This is a beginner NEIPA based on Ed's HopWards recipe. The grain bill and hop schedule are both fairly simple, encouraging experimentation. Try it with (or without) different sugar adjuncts, wildflower honey, demadura and different hop combinations.
Other hop combinations:
- Citra/Mosaic/Galaxy (1:1)
- Centennial/Simcoe/Amarillo (1:2.5:2.5)
- Azacca/Mosaic/El Dorado (1:1)
Acidulated malts are used to keep the wort pH around 5.5. If you don't have access to pH testing equipment or strips, it's probably safer to omit the acidulated malts entirely.
Water chemistry for "proper" NEIPA's is said to be far richer in chloride than sulfates, so I've made adjustments for a 3:1 ratio of chloride to sulfates. Even if you don't have a good read on your local water chemistry, I'd still recommend adding at least a tablespoon of Calcium Chloride to your strike water.
Brew in a bag procedure:
- Heat strike water to 73°C (163°F), add half the Calcium Chloride to the strike water.
- Add grains to a nylon bag and submerge in the brew kettle.
- Stabilize the grain bed at 65°C (150°F) and hold for 60 minutes.
- Remove the nylon bag and transfer to another vessel.
- Sparge with boiling water to bring mash bed back up to 65°C (150°F). Add runnings back into the wort.

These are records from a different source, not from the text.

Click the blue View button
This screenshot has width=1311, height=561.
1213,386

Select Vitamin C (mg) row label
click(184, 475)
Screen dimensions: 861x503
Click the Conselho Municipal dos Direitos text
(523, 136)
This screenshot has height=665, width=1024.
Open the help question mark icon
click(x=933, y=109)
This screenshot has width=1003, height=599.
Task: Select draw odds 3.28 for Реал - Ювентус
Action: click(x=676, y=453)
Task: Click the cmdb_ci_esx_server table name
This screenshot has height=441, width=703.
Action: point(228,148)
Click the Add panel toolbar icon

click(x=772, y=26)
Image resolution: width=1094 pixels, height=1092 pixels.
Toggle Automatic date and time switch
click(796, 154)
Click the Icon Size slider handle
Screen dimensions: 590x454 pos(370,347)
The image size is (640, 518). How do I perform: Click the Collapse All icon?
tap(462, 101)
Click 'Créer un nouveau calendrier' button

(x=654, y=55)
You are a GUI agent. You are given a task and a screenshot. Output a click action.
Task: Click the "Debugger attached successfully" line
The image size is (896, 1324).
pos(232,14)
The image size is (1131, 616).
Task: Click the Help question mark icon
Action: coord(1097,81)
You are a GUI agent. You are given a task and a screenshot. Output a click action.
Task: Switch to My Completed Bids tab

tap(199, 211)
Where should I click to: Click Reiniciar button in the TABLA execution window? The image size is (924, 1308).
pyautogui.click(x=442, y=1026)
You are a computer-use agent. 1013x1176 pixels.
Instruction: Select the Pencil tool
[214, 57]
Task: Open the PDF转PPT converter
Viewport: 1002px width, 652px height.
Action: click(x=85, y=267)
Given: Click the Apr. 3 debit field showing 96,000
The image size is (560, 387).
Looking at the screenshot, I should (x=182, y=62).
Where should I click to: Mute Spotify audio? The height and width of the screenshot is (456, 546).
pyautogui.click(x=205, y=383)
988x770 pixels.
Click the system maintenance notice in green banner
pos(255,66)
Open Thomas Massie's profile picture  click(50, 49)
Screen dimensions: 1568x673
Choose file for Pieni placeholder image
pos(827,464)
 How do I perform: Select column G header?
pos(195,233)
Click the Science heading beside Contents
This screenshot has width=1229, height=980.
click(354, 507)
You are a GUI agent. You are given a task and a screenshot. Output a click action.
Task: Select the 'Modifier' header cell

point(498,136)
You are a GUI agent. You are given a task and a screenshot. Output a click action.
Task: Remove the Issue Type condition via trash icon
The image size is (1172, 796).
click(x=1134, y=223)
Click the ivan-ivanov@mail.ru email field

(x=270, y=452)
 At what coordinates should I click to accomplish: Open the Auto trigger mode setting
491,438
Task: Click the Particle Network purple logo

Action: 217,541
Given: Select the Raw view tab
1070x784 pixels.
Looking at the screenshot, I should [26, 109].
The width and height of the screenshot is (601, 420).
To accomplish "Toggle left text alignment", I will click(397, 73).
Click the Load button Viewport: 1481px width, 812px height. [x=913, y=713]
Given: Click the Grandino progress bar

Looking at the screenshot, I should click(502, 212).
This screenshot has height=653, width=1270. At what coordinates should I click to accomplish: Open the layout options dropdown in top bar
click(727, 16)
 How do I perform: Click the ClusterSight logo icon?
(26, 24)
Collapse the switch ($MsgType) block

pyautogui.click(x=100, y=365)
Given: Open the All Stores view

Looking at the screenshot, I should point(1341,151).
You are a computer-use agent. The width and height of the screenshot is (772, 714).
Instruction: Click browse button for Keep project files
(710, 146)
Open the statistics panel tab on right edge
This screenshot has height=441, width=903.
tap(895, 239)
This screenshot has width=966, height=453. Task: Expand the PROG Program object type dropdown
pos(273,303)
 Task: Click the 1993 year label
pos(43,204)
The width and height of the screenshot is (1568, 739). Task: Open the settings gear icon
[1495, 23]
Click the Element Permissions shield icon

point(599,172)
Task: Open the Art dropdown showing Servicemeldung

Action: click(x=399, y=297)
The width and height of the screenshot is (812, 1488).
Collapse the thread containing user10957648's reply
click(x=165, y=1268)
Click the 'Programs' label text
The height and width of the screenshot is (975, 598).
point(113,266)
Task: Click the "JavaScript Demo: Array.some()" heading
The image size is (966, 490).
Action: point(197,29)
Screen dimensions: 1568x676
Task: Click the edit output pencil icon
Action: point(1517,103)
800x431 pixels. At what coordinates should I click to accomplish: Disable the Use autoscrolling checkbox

- Hang or squeeze out the bag to extract any remaining sugars. Add runnings back into the wort. If necessary, top up with clean water to reach the boil volume of 6gl (you should have lost about 1.2gl to grain absorption).
- Boil the wort for 60 minutes, adding the hops and spices as indicated in the ingredients list. Add the Turbinado sugar to the boil in the last 15 minutes.
- Cool to 21°C (70°F)
- Oxygenate and pitch the yeast.
- Ferment at 19°C (67°F)
- Add the dry hop additions during active fermentation (for those oh-so-good juicy hop characteristics). Depending on your starter culture and temperature, this should be 2-3 days after pitching yeast, during high krausen.
- Fermentation should only take a week and be completed about 3 days after dry-hopping. Take hydrometer readings a few days apart to confirm that fermentation is complete.
- Cold crash overnight
- Bottle with 4.3 oz of corn sugar - allow to prime for at least a week before serving. Or just keg it and force carb if you have the equipment.